Coupling BSA-Peptide #4 to CNBr-Sepharose

(Sat, March 11, 2000)

As a guideline, follow instructions in the Pharmacia booklet on Affinity Chromatography: principles and methods.

CNBr-Activated Sepharose = Sigma # C-5338

 

Volume Guidelines:

·       Swell gel with 200 ml 1mM HCl per g dry gel, in multiple small washes, rather than a single large one.

·       Perform coupling in 5 ml buffer per ml of swollen gel.

·       For average protein ligands use 5 – 10 mg of protein / ml gel (roughly 1 – 10 umol protein).  HOWEVER, if the column is to be used for Immuno-affinity purifications, then less ligand should be used.  Also note that with peptides coupled to carrier proteins, the ligand is multivalent, since several peptides are generally coupled to a single carrier protein.

 

1.  Swell CNBr-Sepharose:

·       0.25 g of gel in a 10 ml tube

·       + 10 ml 1 mM HCl

·       Incubate at 4 deg for 15 min on rocker

·       Wash 5 x 10 ml 1 mM HCl

(To remove wash, spin 2 min. in clinical centrifuge at setting # 3 = approx. 700 g)

----prepare ligand in coupling buffer during this time----

·       RECORD SETTLED GEL VOLUME = approx.  0.8 ml

 

 

2.  Prepare Ligand:

Ligand = TLTF peptide #4, coupled to BSA via MBS.

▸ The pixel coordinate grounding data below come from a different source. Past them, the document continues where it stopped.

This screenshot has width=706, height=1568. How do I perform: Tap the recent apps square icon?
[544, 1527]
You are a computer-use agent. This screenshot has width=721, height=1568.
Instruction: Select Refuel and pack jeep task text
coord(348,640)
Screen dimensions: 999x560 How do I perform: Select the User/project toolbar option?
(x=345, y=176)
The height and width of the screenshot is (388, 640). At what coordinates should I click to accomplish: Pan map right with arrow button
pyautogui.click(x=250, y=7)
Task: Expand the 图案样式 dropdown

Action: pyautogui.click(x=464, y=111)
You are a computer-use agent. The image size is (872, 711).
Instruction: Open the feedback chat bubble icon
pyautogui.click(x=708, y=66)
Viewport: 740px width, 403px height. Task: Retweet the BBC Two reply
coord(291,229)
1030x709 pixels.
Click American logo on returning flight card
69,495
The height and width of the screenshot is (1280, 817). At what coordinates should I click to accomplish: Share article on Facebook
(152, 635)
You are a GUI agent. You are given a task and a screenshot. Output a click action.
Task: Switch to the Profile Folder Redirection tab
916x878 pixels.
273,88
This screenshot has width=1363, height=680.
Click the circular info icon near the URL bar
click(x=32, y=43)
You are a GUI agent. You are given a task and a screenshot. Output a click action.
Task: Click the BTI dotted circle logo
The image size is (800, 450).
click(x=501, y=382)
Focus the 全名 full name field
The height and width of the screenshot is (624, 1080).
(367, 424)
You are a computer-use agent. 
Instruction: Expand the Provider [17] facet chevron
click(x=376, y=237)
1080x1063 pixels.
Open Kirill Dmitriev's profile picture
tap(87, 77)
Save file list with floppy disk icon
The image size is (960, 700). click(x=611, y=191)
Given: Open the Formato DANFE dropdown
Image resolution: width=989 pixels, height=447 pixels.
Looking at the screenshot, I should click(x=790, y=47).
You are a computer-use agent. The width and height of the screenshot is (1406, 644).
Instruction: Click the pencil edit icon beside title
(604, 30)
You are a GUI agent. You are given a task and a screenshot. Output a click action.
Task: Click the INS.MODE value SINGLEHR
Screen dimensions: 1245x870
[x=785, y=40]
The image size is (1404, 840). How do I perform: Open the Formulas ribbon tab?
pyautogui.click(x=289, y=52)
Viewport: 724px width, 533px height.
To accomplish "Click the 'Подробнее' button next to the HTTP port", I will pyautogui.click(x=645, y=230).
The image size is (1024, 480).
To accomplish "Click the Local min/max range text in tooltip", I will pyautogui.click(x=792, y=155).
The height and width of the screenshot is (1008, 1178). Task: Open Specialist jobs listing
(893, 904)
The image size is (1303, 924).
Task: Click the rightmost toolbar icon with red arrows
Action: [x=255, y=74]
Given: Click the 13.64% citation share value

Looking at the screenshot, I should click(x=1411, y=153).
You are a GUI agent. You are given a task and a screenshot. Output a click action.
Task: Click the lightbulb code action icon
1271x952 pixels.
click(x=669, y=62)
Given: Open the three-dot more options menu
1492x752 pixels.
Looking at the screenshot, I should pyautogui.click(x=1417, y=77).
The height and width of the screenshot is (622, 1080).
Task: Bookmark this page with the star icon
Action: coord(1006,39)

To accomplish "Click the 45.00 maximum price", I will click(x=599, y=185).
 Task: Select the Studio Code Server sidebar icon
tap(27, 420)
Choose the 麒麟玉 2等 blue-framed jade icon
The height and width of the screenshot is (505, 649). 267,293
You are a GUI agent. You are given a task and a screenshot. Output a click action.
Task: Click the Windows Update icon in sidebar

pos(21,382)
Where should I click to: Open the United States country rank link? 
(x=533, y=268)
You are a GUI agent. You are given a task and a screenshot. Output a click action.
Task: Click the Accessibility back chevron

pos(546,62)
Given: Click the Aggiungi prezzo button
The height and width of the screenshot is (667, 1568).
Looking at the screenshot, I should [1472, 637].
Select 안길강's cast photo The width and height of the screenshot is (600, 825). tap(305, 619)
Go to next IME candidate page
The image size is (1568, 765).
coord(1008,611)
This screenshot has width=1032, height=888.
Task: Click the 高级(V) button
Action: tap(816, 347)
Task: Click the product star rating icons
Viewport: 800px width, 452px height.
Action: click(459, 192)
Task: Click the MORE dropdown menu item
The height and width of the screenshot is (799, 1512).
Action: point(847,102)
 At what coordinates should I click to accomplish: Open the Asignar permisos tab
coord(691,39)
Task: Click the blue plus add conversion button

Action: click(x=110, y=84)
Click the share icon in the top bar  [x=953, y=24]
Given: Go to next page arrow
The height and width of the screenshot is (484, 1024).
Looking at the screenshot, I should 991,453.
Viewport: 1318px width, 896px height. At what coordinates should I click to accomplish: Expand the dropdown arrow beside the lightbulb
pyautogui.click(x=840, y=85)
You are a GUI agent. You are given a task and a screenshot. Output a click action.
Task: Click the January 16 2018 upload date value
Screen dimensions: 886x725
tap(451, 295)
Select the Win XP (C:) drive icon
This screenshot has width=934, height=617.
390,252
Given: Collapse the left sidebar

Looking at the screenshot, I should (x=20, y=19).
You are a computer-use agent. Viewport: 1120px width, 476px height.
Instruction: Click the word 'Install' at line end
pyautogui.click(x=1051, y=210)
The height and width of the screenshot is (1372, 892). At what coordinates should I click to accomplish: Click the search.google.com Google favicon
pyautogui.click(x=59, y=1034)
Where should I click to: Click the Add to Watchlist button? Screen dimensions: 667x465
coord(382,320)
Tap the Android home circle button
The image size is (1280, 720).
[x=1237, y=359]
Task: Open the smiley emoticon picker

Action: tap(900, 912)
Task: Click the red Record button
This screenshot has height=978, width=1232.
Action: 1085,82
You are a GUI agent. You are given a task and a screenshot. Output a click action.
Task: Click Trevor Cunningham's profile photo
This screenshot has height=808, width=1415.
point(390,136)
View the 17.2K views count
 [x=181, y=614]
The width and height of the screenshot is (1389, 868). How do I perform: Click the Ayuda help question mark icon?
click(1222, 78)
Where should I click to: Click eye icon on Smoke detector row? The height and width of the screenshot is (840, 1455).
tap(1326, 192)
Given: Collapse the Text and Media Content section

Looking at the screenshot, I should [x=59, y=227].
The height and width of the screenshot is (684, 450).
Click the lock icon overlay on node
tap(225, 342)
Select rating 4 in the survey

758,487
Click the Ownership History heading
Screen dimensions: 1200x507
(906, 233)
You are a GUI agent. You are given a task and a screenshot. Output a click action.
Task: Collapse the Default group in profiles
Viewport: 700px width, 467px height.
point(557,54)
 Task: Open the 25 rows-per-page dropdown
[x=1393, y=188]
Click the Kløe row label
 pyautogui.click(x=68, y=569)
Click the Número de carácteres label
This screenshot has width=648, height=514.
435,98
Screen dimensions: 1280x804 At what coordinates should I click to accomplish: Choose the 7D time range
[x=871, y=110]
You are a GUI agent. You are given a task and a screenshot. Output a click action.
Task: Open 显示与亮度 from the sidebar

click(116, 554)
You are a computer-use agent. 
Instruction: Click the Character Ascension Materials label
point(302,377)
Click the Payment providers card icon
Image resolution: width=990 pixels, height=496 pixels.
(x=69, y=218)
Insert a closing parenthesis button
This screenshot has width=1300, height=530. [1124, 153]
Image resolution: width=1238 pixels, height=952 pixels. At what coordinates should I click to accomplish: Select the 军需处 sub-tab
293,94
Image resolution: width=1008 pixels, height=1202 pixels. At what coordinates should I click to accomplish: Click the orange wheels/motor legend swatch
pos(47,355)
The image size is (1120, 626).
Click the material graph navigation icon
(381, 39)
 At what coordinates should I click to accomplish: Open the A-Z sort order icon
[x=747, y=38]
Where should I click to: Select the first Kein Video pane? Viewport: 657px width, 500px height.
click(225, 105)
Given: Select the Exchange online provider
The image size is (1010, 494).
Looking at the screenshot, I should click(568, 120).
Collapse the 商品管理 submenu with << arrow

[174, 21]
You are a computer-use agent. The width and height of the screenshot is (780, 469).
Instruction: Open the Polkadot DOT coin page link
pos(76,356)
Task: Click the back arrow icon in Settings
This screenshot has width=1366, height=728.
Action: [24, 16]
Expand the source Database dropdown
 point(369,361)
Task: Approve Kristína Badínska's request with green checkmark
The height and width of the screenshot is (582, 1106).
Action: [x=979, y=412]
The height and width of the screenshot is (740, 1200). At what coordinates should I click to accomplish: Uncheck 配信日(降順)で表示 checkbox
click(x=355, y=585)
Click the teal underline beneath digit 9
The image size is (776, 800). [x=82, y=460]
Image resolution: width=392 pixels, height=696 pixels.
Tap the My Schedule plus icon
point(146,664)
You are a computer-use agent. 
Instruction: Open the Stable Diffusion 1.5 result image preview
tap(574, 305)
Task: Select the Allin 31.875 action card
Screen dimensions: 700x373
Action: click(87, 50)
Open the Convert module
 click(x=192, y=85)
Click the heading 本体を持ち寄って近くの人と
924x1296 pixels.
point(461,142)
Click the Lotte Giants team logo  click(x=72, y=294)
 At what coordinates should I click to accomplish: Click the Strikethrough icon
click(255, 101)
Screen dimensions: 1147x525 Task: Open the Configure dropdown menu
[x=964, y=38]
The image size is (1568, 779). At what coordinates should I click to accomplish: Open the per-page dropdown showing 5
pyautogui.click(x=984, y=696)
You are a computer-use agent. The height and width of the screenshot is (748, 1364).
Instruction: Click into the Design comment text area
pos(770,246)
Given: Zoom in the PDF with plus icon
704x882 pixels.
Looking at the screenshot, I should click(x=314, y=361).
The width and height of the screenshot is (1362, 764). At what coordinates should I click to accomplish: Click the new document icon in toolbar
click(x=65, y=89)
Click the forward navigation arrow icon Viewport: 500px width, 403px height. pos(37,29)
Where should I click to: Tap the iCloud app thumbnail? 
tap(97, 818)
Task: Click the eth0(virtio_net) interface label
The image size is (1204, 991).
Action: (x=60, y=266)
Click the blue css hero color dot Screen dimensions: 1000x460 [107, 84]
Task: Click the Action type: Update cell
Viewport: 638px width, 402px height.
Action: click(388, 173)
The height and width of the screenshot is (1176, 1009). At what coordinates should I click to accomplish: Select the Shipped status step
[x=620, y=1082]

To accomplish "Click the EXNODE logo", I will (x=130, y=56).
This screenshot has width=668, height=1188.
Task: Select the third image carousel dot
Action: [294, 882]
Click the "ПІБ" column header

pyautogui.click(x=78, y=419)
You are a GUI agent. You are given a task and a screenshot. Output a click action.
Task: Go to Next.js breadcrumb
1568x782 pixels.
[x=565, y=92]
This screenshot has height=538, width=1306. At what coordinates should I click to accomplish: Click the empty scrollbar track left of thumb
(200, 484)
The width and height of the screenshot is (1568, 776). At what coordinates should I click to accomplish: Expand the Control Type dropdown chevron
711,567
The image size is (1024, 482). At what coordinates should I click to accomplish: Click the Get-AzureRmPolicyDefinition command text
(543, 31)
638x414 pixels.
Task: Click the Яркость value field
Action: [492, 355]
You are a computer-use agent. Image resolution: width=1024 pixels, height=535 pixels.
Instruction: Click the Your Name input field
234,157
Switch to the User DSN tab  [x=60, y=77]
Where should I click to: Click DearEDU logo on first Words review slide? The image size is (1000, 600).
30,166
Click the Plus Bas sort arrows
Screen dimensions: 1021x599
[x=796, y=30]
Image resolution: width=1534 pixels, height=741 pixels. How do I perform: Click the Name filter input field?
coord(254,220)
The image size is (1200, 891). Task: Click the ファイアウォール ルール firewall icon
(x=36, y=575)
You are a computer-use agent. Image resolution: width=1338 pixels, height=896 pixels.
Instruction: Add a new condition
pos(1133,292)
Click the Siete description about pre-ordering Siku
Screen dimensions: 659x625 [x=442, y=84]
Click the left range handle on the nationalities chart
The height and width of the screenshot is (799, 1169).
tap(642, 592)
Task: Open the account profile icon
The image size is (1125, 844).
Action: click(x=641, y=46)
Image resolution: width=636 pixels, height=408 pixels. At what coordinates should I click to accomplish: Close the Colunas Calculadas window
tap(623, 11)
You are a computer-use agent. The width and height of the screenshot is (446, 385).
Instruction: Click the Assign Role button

Ligand concentration = 20 mg/ml

 

·       0.025 ml ligand (0.5 mg)

·       add 1 ml coupling buffer ( 0.1 M Bicarbonate, pH 8.3, 0.5 M NaCl)

 

 

3.  Rinse swollen gel with coupling buffer and add to ligand:

(***SINCE THE ACTIVE GROUPS ON THE GEL HYDROLIZE AT ALKALINE pH, THE PROTEIN LIGAND SHOULD BE ADDED AS QUICKLY AS POSSIBLE AFTER ADDING COUPLING BUFFER TO THE GEL.***)

·       Following the final 1 mM HCl wash, rinse the gel with 5 ml coupling buffer

·       Spin at setting #3 for 2 min.

·       Resuspend in 2 ml coupling buffer.

·       IMMEDIATELY Add 1 ml of ligand in coupling buffer

·       Place on rocker at Room Temp for 2 – 4 hours.

TIME ON:  5:10 pm

TIME OFF:   7:55  pm

 

 

4.  Block unoccupied active groups.

·       Wash gel once with Blocking Buffer (0.2 M Glycine, 0.1 M Bicarbonate, 0.5 M NaCl, pH 8.0)

·       Resuspend in 5 ml Blocking Buffer and rock at Room Temp for 2 hours.

TIME ON:  8:00 pm

TIME OFF:  10:00 pm

 

 

5.  Wash away excess uncoupled ligand.

·       Wash with 5 cycles of:

5 ml Coupling Buffer then 5 ml Wash Buffer (0.1 M Na-Acetate, 0.5 M NaCl, pH 4.0)

·       Wash 5 x with 5 ml Coupling Buffer.

·       Wash 2 x with sterile PBS + 0.025 % NaN₃, pH 7.3.

·       Final bed volume = _____0.5 ml____

·       Store at 4 deg in PBS, azide.